Texte fourni
════════════════

De quoi se réjouir ? Pas vraiment explique l’UIAFP. « Ce n’est qu’un moyen d’éviter la prise de jours de congés dans des services en sous-effectifs chroniques ». A noter que malgré ce phénomène de sous-effectif -constaté depuis des années dans l’ensemble de la fonction publique- dû aux suppressions massives de postes notamment dans le cadre de réformes structurelles (RGPP, MAP…), le gouvernement veut supprimer 120 000 postes en cinq ans dans la fonction publique.

Le secrétaire d’État a annoncé aussi ce 18 juin la « relance » en 2019 des mesures PPCR (protocole sur les parcours professionnels, carrières et rémunérations imposé en 2015 malgré le rejet de plusieurs syndicats dont FO), notamment quelques améliorations de grilles indiciaires mais au prix pour les agents d’un allongement des carrières en 2019. Il s’agit en réalité d’appliquer en 2019 les mesures promises pour 2018 mais annulées au nom des économies budgétaires.

Le poids fatal du PPCR

La relance de ce protocole pèserait pour 840 millions d’euros en 2019 sur les finances publiques se plaît à rappeler le ministère. La dépense publique aurait-elle soudain alors le vent en poupe ? Pas vraiment. Le gouvernement vise un nouveau recul de la dépense –plusieurs dizaines de milliards a priori- à travers les mesures issues du programme action publique 2022 (CAP22) qui devraient être annoncées très prochainement. Plus largement, l’Exécutif entend réaliser un plan d’économies sur les dépenses publiques à hauteur de 60 milliards d’ici 2022. Paradoxalement, l’État a accepté dès cette année de se priver, entre autres, de cinq milliards de recettes à travers de nouvelles mesures fiscales destinées aux plus aisés (suppression de l’ISF, PFU)… Les fonctionnaires qui subissent un gel chronique de leurs salaires ne peuvent qu’apprécier.

En 2015, Force ouvrière -au-delà même de sa contestation du cadre et du contenu du PPCR- soulignait par ailleurs l’absence totale de garanties quant à l’application du protocole par les gouvernements futurs. L’annulation en 2018 des mesures PPCR qui auraient apportées une légère amélioration pour les agents a démontré la pertinence du propos.

Et que dire des effets induits de ce PPCR qui en véritable carcan enserre toute négociation. Ainsi, le rendez-vous salarial du 18 juin ne constituait pas une séance de négociation annuelle mais un simple point d’étape encadré par PPCR. Celui-ci prévoit en effet des négociations triennales sur les orientations en matière d’évolution des rémunérations et des carrières. Des orientations qui doivent tenir comptes des données macro-économiques (croissance, inflation…). « De fait, le gouvernement a beau jeu de justifier une croissance faible pour ne pas augmenter les traitements et salaires » s’indigne l’UIAFP-FO.
Des réformes qui attisent la colère

Le ministère annonce aussi pour 2019 une revalorisation des indemnités de nuitée et des indemnités kilométriques pour les agents… Certes « cela répond à une revendication de FO mais cela reste le simple remboursement de frais engagés par les agents pour se déplacer dans le cadre de leurs missions ». Concrètement… La belle affaire répondent en substance les fonctionnaires FO.

════════════════

Consigne A
Recopiez à l'identique les lignes des données fournies, de la toute première jusqu'à la ligne qui contient « Image resolution: width=785 », les deux comprises. Ne mettez pas les images dans votre réponse.

Données fournies
════════════════

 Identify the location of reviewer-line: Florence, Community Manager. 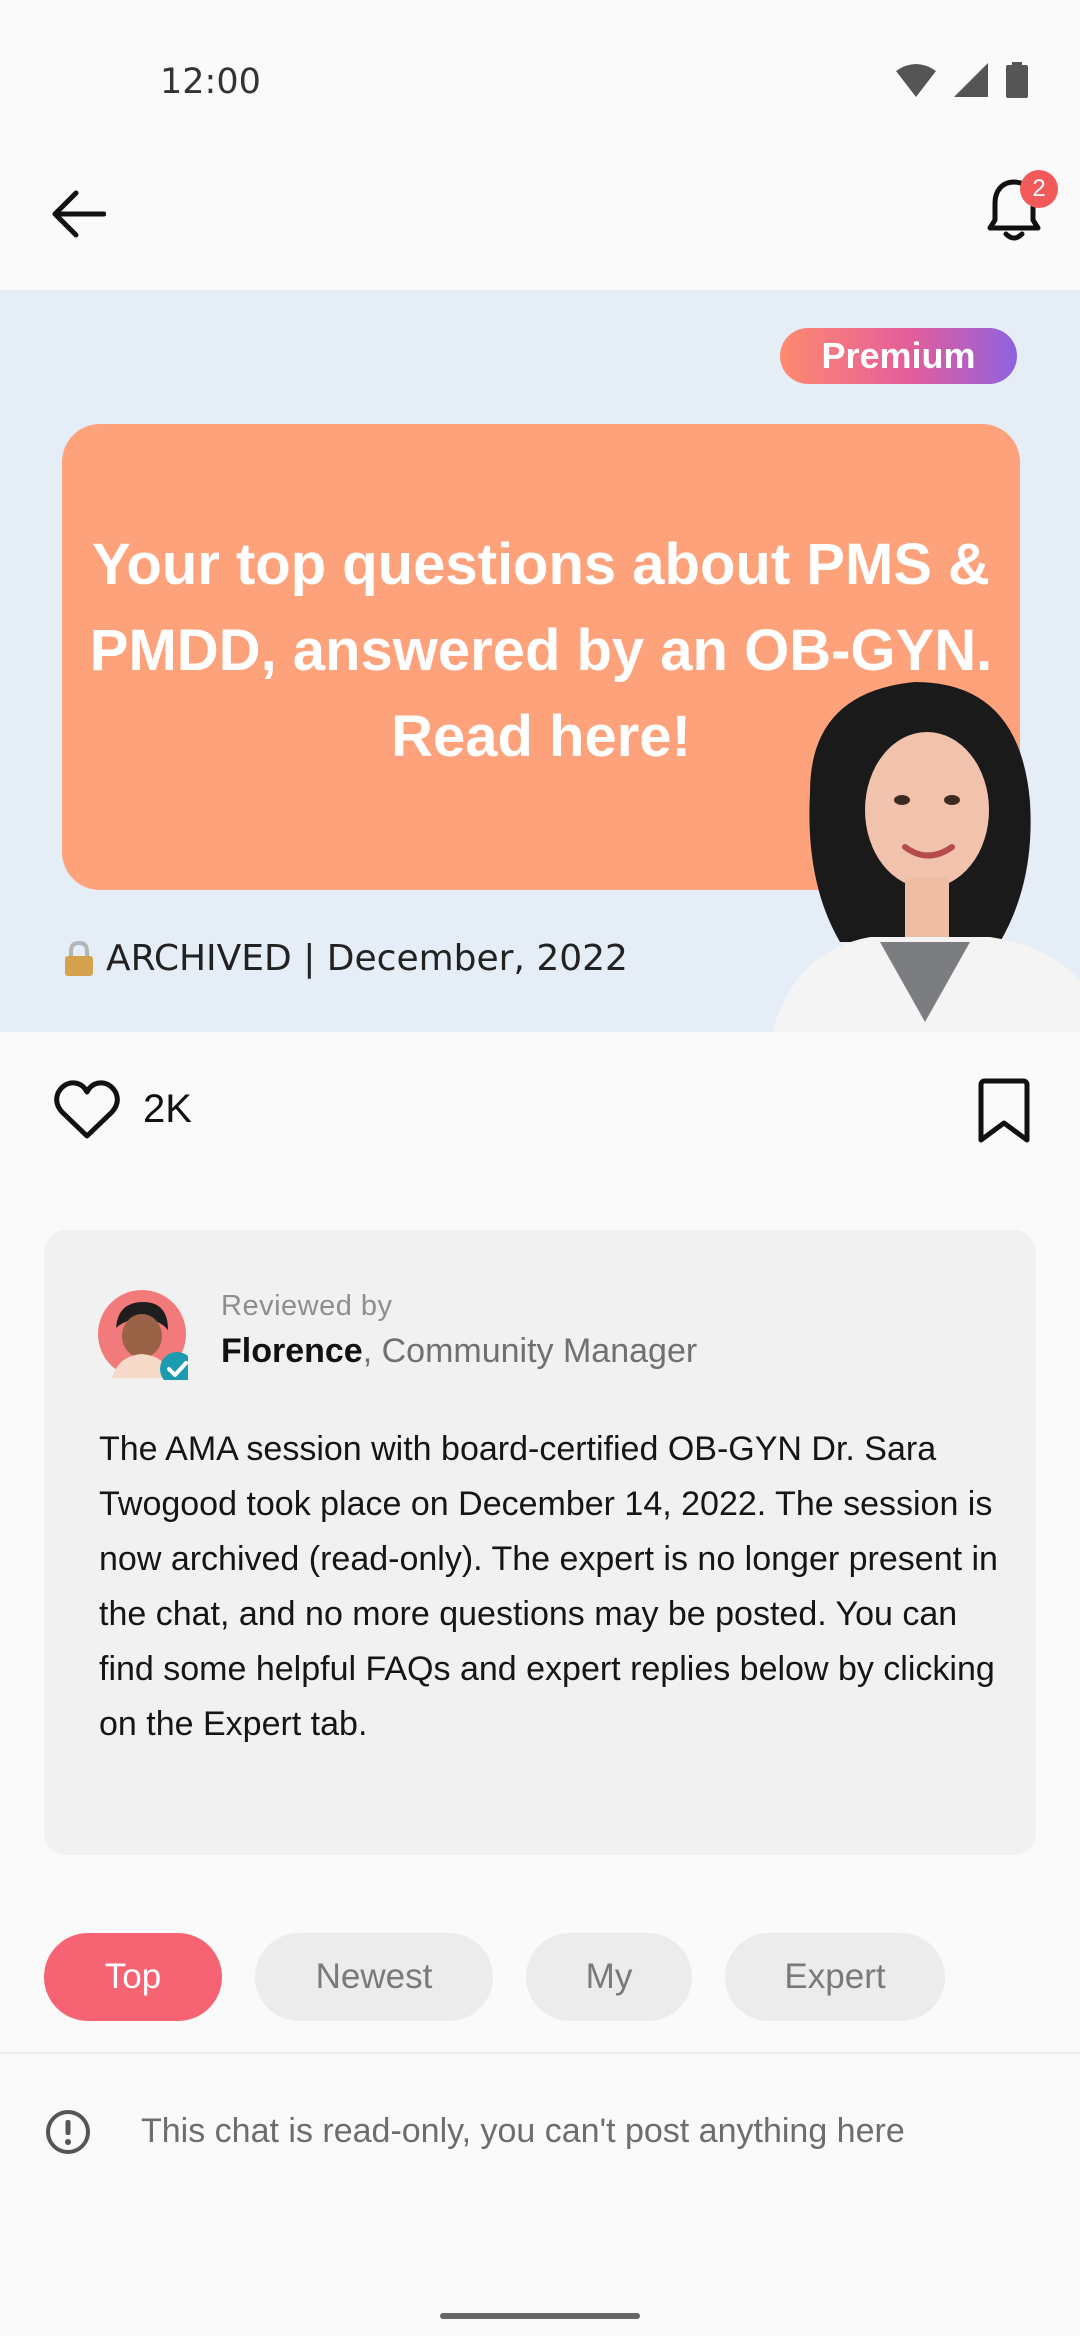
(459, 1352).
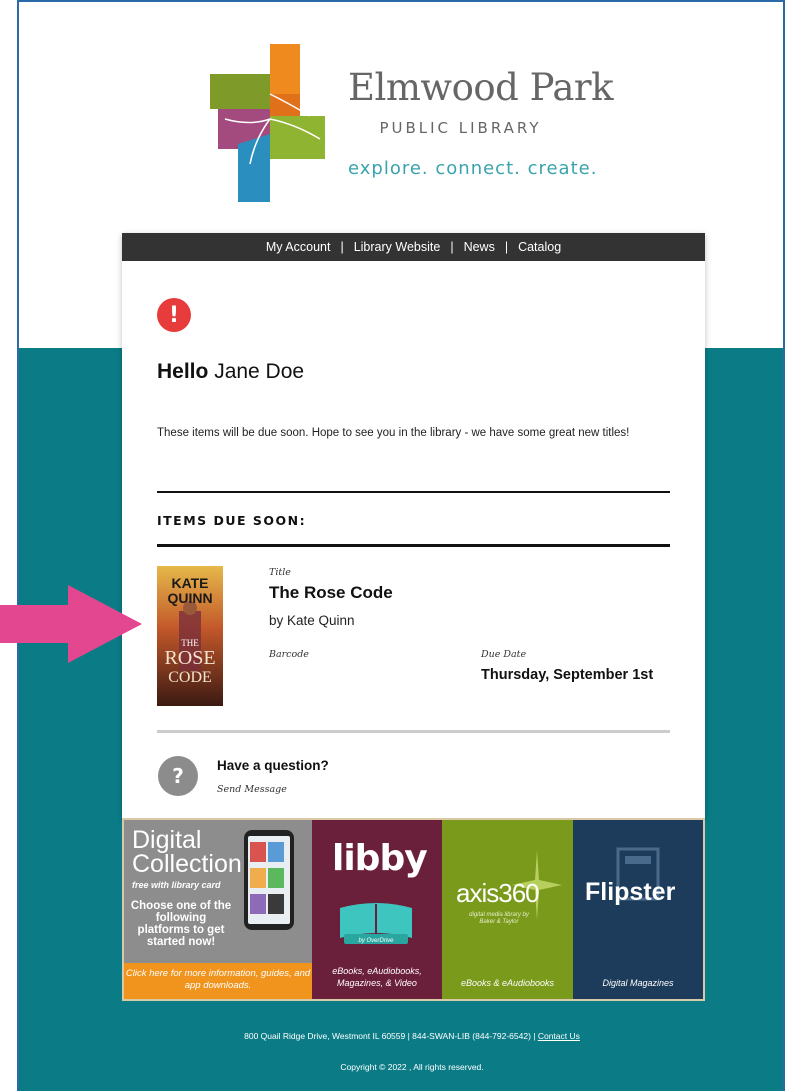 Image resolution: width=785 pixels, height=1091 pixels. Describe the element at coordinates (269, 880) in the screenshot. I see `phone-icon` at that location.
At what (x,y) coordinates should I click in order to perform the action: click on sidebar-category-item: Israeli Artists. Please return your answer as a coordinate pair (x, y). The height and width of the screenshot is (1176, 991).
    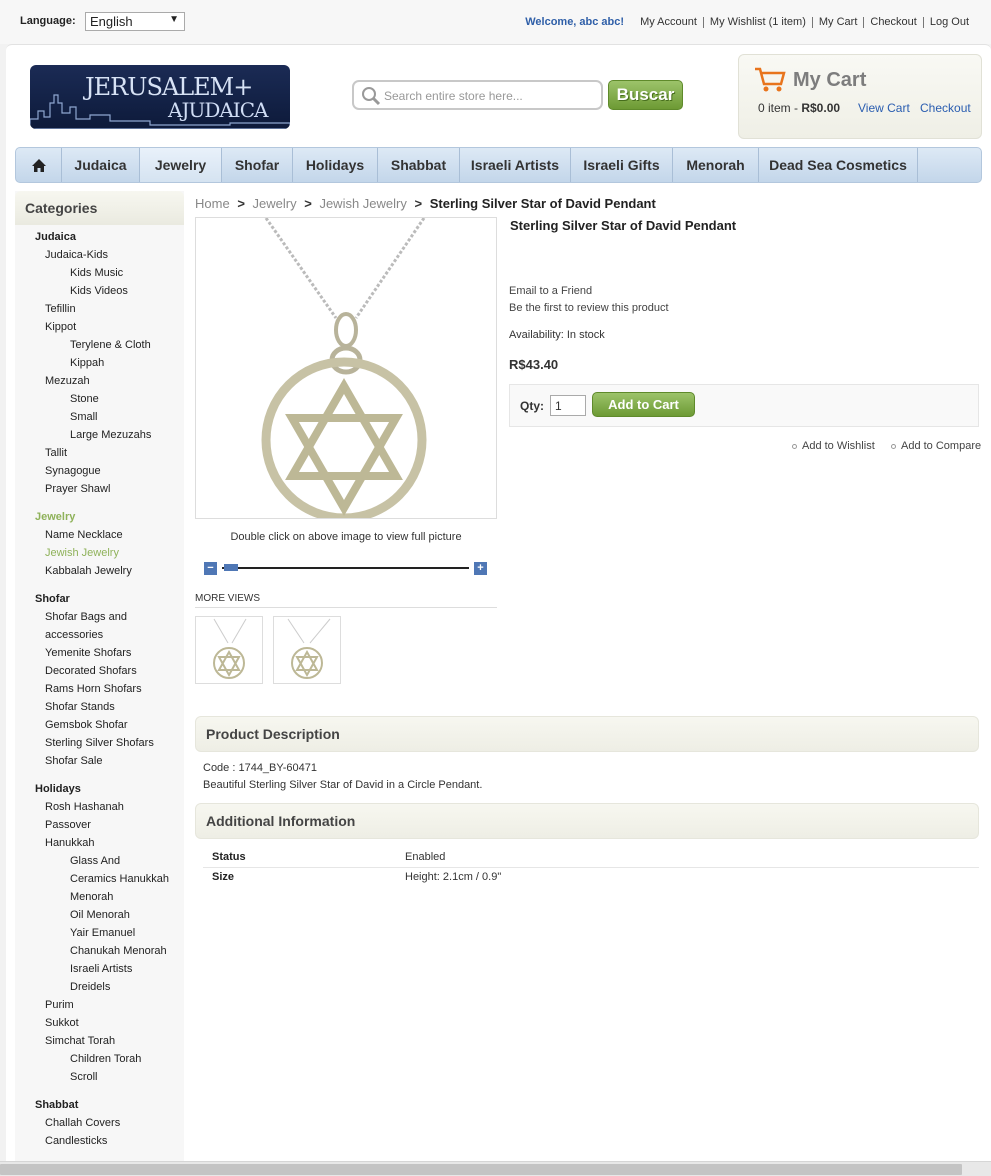
    Looking at the image, I should click on (101, 969).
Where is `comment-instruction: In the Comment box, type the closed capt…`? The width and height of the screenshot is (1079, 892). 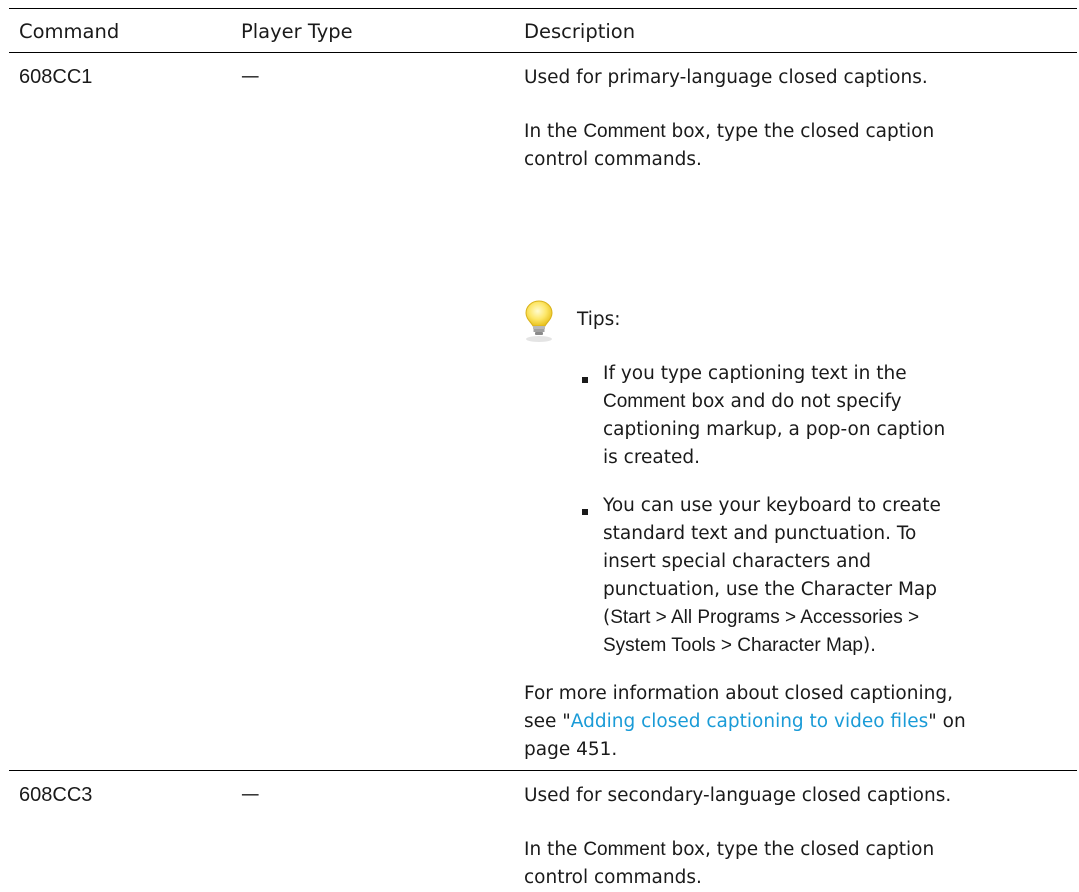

════════════════

Consigne B
Poursuivez le texte sur les salaires des fonctionnaires à partir de sa dernière phrase.

Votre réponse A
 Identify the location of reviewer-line: Florence, Community Manager. 
(459, 1352).
 Image resolution: width=785 pixels, height=1091 pixels. Describe the element at coordinates (269, 880) in the screenshot. I see `phone-icon` at that location.

Votre réponse B
Quel bilan tirer alors du rendez-vous salarial ? Au-delà de l’échec l’annonce du gel du point, la décision du ministère participe à tendre davantage encore les relations avec les syndicats et à nourrir la colère des agents. Alors que les deux récentes journées de grève nationale dans la fonction publique (22 mars et 22 mai) avaient déjà montré un profond mécontentement salarial, celui-ci est attisé par les quatre réformes (contractualisation de l’emploi, rémunération au mérite, mesures de départs volontaires, restructuration des IRP) que voudrait imposer le gouvernement.

La grande mascarade du dialogue social

La réforme des IRP par exemple qui vise une fusion des comités techniques (CT) et des CHSCT est rejeté comme les trois autres par les agents. Ce 15 juin, trois syndicats dont FO ont ainsi claqué la porte d’une réunion de concertation consacrée à cette simplification du dialogue social ou « mascarade de dialogue social » s’indigne FO.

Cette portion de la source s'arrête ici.